-- Start Supplied material --

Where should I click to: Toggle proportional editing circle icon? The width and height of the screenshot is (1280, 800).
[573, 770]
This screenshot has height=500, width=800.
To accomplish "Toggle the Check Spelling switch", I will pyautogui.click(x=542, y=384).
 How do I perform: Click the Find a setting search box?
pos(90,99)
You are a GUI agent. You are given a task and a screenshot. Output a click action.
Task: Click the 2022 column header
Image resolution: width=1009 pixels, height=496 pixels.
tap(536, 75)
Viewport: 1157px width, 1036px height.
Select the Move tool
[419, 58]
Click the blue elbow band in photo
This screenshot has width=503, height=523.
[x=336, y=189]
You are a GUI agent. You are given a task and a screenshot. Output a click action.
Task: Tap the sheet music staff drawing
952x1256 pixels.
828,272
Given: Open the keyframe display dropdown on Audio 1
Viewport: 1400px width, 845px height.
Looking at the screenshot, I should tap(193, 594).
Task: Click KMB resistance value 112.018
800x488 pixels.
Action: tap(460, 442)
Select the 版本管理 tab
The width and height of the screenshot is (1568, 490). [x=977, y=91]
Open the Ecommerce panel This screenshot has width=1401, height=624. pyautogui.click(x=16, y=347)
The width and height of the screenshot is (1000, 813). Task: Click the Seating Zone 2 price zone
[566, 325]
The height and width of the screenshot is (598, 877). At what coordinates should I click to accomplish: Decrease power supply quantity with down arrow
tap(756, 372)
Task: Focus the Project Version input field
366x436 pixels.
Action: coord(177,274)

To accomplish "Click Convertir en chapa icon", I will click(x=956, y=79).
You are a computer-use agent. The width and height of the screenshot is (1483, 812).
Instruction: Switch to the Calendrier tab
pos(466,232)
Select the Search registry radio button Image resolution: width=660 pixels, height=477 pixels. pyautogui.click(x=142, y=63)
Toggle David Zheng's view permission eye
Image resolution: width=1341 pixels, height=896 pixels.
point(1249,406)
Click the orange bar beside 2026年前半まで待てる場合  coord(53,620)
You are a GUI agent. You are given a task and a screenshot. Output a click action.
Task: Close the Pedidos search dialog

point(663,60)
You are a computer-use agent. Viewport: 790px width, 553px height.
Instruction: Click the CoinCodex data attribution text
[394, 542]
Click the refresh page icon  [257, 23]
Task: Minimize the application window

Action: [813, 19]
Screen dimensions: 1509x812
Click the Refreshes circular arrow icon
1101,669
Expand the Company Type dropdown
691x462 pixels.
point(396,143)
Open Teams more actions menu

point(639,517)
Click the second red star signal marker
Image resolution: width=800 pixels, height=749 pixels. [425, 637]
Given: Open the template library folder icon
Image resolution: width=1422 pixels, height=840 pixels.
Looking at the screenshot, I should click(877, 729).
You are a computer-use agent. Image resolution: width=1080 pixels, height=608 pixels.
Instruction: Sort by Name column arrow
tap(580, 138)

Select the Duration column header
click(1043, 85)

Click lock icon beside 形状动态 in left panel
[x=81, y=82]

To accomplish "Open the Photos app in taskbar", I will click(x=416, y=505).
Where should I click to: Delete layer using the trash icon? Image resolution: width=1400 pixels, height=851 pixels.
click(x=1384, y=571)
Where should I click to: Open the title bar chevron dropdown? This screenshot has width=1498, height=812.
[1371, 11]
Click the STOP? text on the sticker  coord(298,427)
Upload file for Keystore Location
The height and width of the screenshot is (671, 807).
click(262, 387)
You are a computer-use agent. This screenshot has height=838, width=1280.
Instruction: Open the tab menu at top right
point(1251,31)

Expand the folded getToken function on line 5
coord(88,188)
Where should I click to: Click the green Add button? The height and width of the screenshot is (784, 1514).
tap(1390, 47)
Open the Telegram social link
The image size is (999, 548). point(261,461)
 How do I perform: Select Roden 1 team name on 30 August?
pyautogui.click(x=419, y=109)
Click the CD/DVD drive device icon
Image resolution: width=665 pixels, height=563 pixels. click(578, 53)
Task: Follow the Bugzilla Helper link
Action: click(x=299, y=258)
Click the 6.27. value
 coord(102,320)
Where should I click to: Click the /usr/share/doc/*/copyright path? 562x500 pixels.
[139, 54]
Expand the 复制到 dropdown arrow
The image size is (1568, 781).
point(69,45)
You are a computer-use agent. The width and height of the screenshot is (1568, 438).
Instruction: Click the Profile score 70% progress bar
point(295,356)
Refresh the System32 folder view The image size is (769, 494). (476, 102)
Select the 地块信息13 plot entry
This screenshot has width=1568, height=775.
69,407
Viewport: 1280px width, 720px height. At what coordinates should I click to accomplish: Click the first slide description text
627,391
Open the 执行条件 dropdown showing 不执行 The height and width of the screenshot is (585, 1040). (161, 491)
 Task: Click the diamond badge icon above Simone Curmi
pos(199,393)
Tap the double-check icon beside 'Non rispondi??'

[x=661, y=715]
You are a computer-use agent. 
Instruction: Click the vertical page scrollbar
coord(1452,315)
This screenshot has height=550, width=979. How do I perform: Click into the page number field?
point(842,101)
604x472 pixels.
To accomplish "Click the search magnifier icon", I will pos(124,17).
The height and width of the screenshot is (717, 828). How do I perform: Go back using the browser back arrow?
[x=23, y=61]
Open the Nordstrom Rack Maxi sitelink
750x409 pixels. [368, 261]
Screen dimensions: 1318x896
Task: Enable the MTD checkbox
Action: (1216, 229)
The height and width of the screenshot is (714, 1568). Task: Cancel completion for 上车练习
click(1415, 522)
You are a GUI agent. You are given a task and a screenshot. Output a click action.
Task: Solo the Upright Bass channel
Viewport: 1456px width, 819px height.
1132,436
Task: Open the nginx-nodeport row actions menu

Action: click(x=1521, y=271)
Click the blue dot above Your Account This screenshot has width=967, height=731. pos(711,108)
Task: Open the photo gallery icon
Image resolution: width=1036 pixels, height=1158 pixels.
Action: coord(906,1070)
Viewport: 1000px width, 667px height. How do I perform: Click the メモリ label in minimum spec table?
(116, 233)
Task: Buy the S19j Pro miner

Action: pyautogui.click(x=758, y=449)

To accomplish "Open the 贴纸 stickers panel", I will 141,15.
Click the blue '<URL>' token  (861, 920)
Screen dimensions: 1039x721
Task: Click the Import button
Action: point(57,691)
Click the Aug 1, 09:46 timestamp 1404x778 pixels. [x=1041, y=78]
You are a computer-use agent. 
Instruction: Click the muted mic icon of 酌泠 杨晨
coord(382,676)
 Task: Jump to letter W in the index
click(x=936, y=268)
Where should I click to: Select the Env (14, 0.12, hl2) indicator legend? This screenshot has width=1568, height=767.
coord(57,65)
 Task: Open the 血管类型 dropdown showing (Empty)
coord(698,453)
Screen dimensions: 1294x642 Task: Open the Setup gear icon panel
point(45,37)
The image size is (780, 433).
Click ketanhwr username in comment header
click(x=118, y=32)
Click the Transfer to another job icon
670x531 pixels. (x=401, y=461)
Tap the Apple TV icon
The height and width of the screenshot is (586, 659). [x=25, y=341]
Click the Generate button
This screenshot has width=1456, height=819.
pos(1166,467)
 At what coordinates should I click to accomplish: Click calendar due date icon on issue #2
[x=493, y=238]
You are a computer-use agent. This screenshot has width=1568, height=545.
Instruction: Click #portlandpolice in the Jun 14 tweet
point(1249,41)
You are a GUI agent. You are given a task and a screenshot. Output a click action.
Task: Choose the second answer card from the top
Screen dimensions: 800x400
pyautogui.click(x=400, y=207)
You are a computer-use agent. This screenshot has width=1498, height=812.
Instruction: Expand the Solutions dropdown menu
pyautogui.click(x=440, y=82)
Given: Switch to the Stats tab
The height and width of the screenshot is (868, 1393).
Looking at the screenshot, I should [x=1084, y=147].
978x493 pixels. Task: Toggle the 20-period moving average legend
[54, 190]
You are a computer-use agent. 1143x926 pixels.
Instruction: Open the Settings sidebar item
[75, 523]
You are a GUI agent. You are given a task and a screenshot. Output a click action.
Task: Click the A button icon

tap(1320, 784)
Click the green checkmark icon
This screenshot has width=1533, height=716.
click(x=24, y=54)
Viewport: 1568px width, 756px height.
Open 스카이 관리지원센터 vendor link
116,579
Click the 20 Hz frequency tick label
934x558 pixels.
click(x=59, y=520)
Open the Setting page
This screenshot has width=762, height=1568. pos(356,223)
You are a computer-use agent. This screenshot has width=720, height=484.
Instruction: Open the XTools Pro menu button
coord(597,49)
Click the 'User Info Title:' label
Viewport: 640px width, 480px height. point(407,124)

-- End Supplied material --

▶ **What you have to do**: Please retype the rows above, from the line with "Click the second red star signal marker" to the line with "Looking at the screenshot, I should click(877, 729).", including both of those lines.

▶ **Response to this task**:
Click the second red star signal marker
Image resolution: width=800 pixels, height=749 pixels. [425, 637]
Given: Open the template library folder icon
Image resolution: width=1422 pixels, height=840 pixels.
Looking at the screenshot, I should click(877, 729).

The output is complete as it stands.